Film Review – Magic Mike

Magic Mike (MA)

Directed by: Steven Soderbergh

Starring: Channing Tatum, Matthew McConaughey, Alex Pettyfer, Cody Horn, Olivia Munn

Three and a half stars

Review by: Julian Wright

For each drug trafficking, broke single mum and deadly plague story, Steven Soderbergh always finds time to alleviate the dank and depressing streak. He put the sizzle into Out of Sight and, to some, his popular Ocean’s films are held up as the epitome of cool. It would seem only Soderbergh could find the fun in stripping. Soderbergh strips away the sleazy, seedy and disease ridden exploits of other similarly themed films (*cough* Showgirls) as quickly as his lead actors tear away their gear to ensure his audience has as good a time as the squealing women who are cheering on the naked men.

Nineteen-year-old slacker Adam (Alex Pettyfer) bunks at his sister Brooke’s (Cody Horn) house in Tampa, Florida, sleeping on her couch and with no real direction in life. He gets a job on a construction site, alongside Mike (Channing Tatum) but it lasts only for a day. He bumps into Mike outside a swanky night club, who gets him inside despite his disheveled look. But then Mike calls on Adam to return the favour – fill in for one of the members of his male strip crew when they can’t perform.

The inexperienced fellow is a hit with the ladies and is invited to come back. Manager Dallas (Matthew McConaughey) takes him under his wing and trains him up to be part of the team. Adam rides the high of being the object of women’s desires each night but soon realises this glamorous lifestyle is not what he initially thought. His overprotective sister is suspicious of his new friends and colleagues and resists Mike’s advances.

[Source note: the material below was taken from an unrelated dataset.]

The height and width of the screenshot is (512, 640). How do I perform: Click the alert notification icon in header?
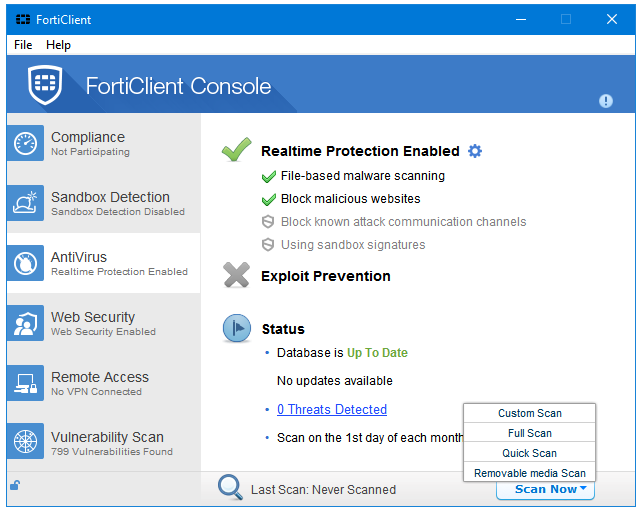click(606, 101)
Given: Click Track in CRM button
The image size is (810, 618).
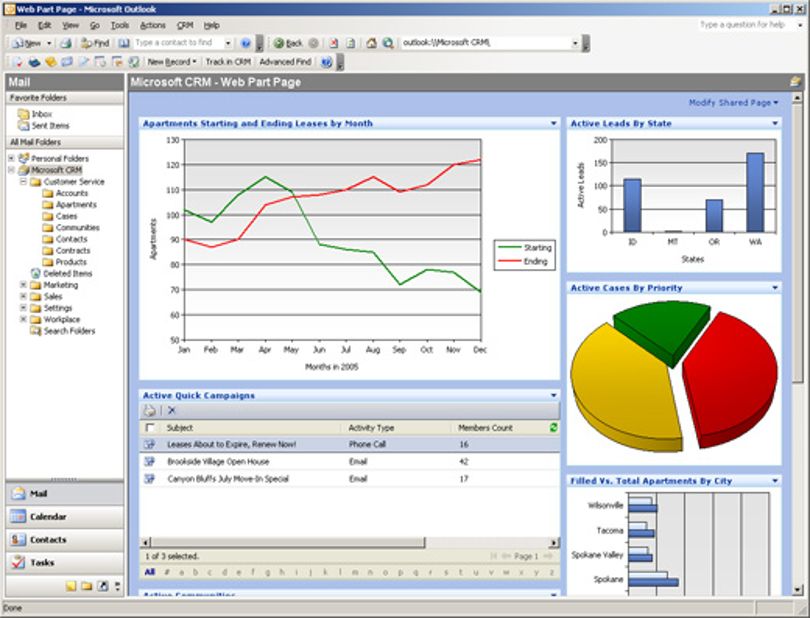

It is hard not to get swept up in the smashingly fun and infectious first half (warning: there is a lot of crotch grabbing and pelvic thrusting) which will have most people giggling and gasping at its cheeky (in more ways than one) attitude. The tone is set straight away that this is meant to be fun, and Soderbergh and writer Reid Carolin, thankfully, don’t take the material too seriously. Where it stumbles is around the middle mark where it puts the stripping on the back burner and tries to flesh out the relationships. That isn’t a problem in itself, it is just that the film makers forgot to gives us compelling characters to root for. There are long stretches of dialogue scenes and in the end it still feels like not much has been achieved.

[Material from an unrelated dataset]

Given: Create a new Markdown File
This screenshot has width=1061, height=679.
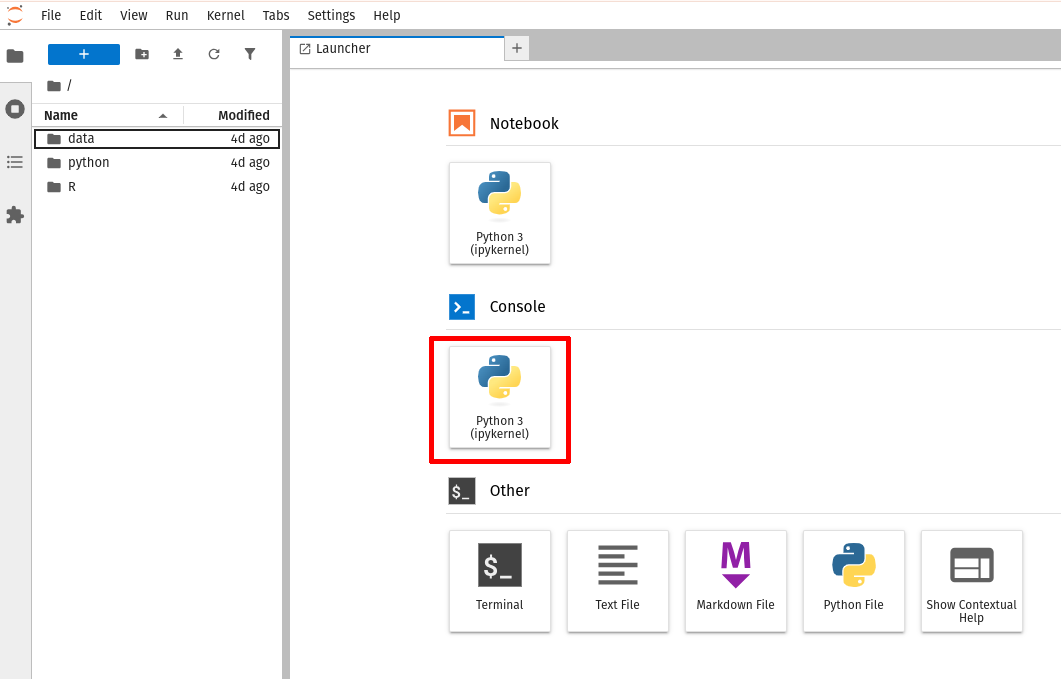Looking at the screenshot, I should tap(735, 580).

The cast is mostly engaging – Tatum has never looked more relaxed on-screen than he does when he is strutting his stuff and getting the chance to play up his natural charm. His on-screen appeal is not matched by Horn who flits between stern stares and sickening high school girl giggles. McConaughey oozes sex cockiness and threatens to steal each scene he appears in. The other members of the strip group are mostly banished to the shadows. Once the clothes have come off, the fun dies down but the fierce gyrating routines will have you flashing your cash.